===== TEXTO PARA LEITURA

Interrogaram então na Assembleia o Primeiro-ministro Recep Tayyp Erdogan
exigindo que ele revele o montante de ajuda humanitária atribuída aos
refugiados fantasmas.
Os deputados consideram que o campo de
refugiados é uma cobertura para uma operação militar secreta. Ele abriga
na realidade combatentes, principalmente líbios, que o utilizam como
base de retaguarda. Os deputados colocaram a hipótese que estes
combatentes sejam os que se infiltraram no distrito de Houla quando o
massacre foi ali perpetrado.
Estas informações confirmam as acusações
do embaixador russo no Conselho de segurança, Vitaly Churkin, segundo
as quais, o representante especial de Ban Ki-moon na Líbia, Ian Martin,
utilizou os meios da ONU destinados aos refugiados para encaminhar para a
Turquia combatentes da al-Kaida [8].
Na Arabia-Saudita, a fractura entre o
Rei Abdallah e o clã dos Sudeiris manifestou-se de novo. A convite de
Abdallah 1º, o Conselho dos Ulemas publicou uma fatwa estipulando que a
Síria não é uma terra de jihad. Mas, ao mesmo tempo, o príncipe Faisal,
ministro dos Negócios Estrangeiros apelava a armar a oposição contra o «usurpador Alouita».

==========
===== DADOS APRESENTADOS

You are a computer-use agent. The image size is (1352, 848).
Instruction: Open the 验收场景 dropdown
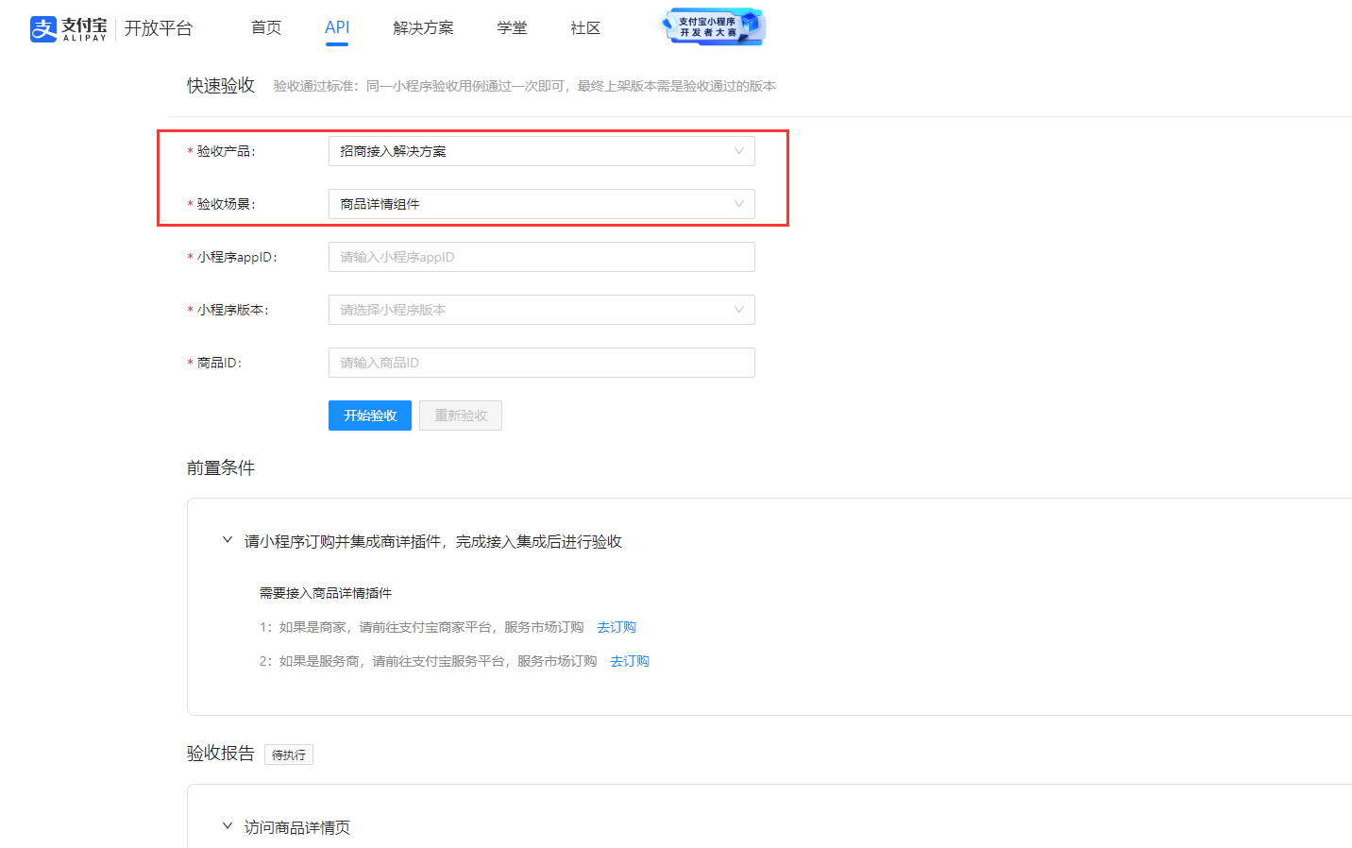541,204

==========

CONJUNTO DE TAREFAS:
A) Duplique o trecho do texto sobre o campo de refugiados que vai de "Os deputados consideram" até "da al-Kaida [8].".
B) Retome o texto sobre o campo de refugiados no ponto em que termina e dê-lhe continuidade.
O material não tem qualquer relação com o texto sobre o campo de refugiados.

RESPOSTAS AOS EXERCÍCIOS:
A)
Os deputados consideram que o campo de
refugiados é uma cobertura para uma operação militar secreta. Ele abriga
na realidade combatentes, principalmente líbios, que o utilizam como
base de retaguarda. Os deputados colocaram a hipótese que estes
combatentes sejam os que se infiltraram no distrito de Houla quando o
massacre foi ali perpetrado.
Estas informações confirmam as acusações
do embaixador russo no Conselho de segurança, Vitaly Churkin, segundo
as quais, o representante especial de Ban Ki-moon na Líbia, Ian Martin,
utilizou os meios da ONU destinados aos refugiados para encaminhar para a
Turquia combatentes da al-Kaida [8].

B)
O dia de quinta-feira 7 de Junho foi
rico em acontecimentos. Enquanto Ban Ki-moon e Navi Pillay,
respectivamente Secretário-geral e Alto-comissário para os Direitos do
homem, apresentavam a sua acusação contra a Síria diante da Assembleia
geral da ONU, Moscovo procedia a dois tiros de mísseis balísticos
intercontinentais.
O míssil Bulava tira o nome de uma antiga maça de arma eslava que servia de bastão de marechal dos exércitos cossacos.
O coronel Vadim Koval, porta-voz do RSVN
admitiu o teste de um Topol —lançado de um silo perto do Cáspio— , mas
não confirmou o de um Boulava a partir de um submarino no Mediterrâneo .
No entanto o disparo foi observado em
todo o Próximo-Oriente, de Israel à Arménia, e não existe nenhuma outra
arma conhecida que possa deixar tais rastos no céu [9].
A mensagem é clara: Moscovo está pronto
para a guerra mundial, se a OTAN e o CCG não se conformarem às
obrigações internacionais, como as definidas pelo plano Annan, e
persistam em alimentar o terrorismo.
Segundo as nossas informações este tiro
de advertência foi coordenado com as autoridades sírias. Da mesma forma
que Moscovo tinha encorajado Damasco a liquidar o Emirato islâmico de
Bab Amr assim que a autoridade do Presidente el-Assad foi confirmada
pelo referendo constitucional, da mesma forma encorajou o presidente a
liquidar os grupos de mercenários presentes no país assim que o novo
Parlamento e o novo Primeiro-ministro tomem posse. Foi dada a ordem de
passar de uma posição defensiva para acção ofensiva para proteger a
população do terrorismo. O exército Nacional passou pois ao ataque aos
bastiões do Exército «sírio» livre. Os combates dos próximos dias
anunciam-se difíceis, tanto mais que os mercenários dispõem de
morteiros, mísseis anti-carro e agora de mísseis terra-ar.
Para fazer baixar a tensão, a França aceitou de imediato a proposta russa de participação num Grupo de contacto ad-hoc.
Washigton despachou de urgência Frederic C. Hof para Moscovo.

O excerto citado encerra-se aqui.